▶ **Problem set**
1: Answer these questions from the book review:
(a) In what year was the De Iure Regni first published?
(b) How many pages of notes and commentary accompany the parallel-text edition?
(c) In 1566-67, whose client was Buchanan becoming?
2: Reproduce the part of the book review between "Roger A. Mason, Martin" and "University of Birmingham)", inclusive.

▶ **Document passage**
-------
Roger A. Mason, Martin S. Smith, eds. A Dialogue on the Law of Kingship among the Scots: A Critical Edition and Translation of George Buchanan's De Iure Regni apud Scotos Dialogus. Aldershot: Ashgate, 2004. 304 pp. $99.95 (cloth), ISBN 978-1-85928-408-7.
Reviewed by Alec Ryrie (Centre for Reformation and Early Modern Studies, University of Birmingham)
Published on H-Albion (May, 2005)
George Buchanan's De Iure Regni, first published posthumously in 1579, is one of the key texts of radical politics in the sixteenth century. It stands out amongst its contemporaries both for the sweeping, almost revolutionary nature of its argument, and for its remarkably secular tone. It was steadily reprinted through the seventeenth and eighteenth centuries from Frankfurt and Amsterdam to Philadelphia, and was publicly burned in England as late as 1683. It is therefore astonishing that this should be the first modern scholarly edition (the editors dismiss two problematic mid-twentieth-century translations). It has, however, been worth waiting for. Roger Mason, a well-established historian of early modern Scottish political thought, and his classicist colleague, Martin Smith, have produced an edition which will prove definitive.
Buchanan's brief text is here accompanied by enough material to produce a monograph-length study. The heart of it is a parallel-text edition of the De Iure Regni, bolstered by fifty pages of notes and commentary, all executed with the meticulous care which we have come to expect from Ashgate's St. Andrews Studies in Reformation History. Much of the worth of the volume, however, comes from its lengthy introduction, which draws heavily on three earlier articles by Mason on Buchanan's life and work. The result is a synthesis which not only introduces Buchanan's text, but also provides one of the best and most accessible introductions to Buchanan himself now in print.
Mason's Buchanan is an itinerant jobbing scholar, a man who did not lack principles but whose insecure livelihood did not always permit him to indulge them. In the 1560s, after twenty years on the Continent, he served in Mary Queen of Scots's household--only to become, after her downfall, one of her most vocal critics. The De Iure Regni's most immediate political purpose was to justify her deposition after the fact, and Mason argues vigorously that it was complete in all its essentials by the end of 1567. Mason wishes to trace this uncharacteristically ferocious political stance in part to Buchanan's Protestantism; a religious stance which was probably genuine enough, although more coolly Erasmian than fierily Knoxian in its flavor. Less generous readings are also possible. Buchanan's kin ties to the Lennox Stewarts--the family of Henry, Lord Darnley--certainly made him welcome the royal marriage of 1565; the royal murder of 1567 may have alienated him from the queen as profoundly as it did many others. Moreover, as Mason points out, in 1566-67, Buchanan was finding a place as a client of James Stewart, earl of Moray, who eventually ousted the queen and became regent. No doubt, as Mason argues, Buchanan's extraordinary attack on his former mistress was sincere, but he was a man whose sincerity was usually kept on a tight leash by his interests.
-------
▶ **Material**
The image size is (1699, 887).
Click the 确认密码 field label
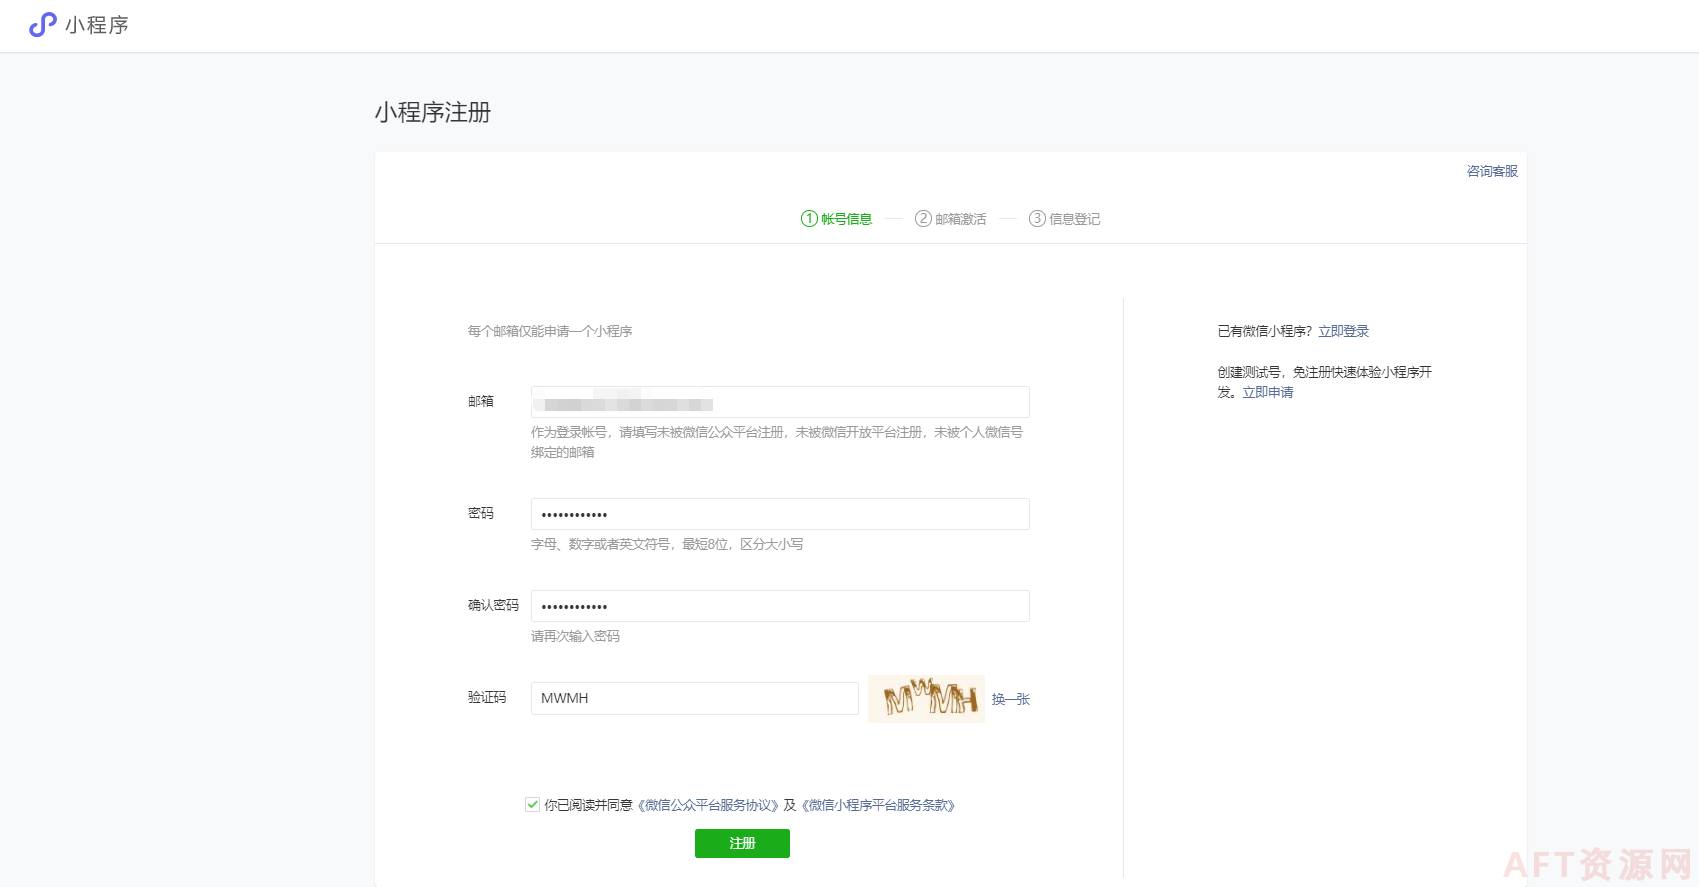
-------
▶ **Answers to each task**
1:
(a) 1579
(b) Fifty
(c) James Stewart, earl of Moray

2:
Roger A. Mason, Martin S. Smith, eds. A Dialogue on the Law of Kingship among the Scots: A Critical Edition and Translation of George Buchanan's De Iure Regni apud Scotos Dialogus. Aldershot: Ashgate, 2004. 304 pp. $99.95 (cloth), ISBN 978-1-85928-408-7.
Reviewed by Alec Ryrie (Centre for Reformation and Early Modern Studies, University of Birmingham)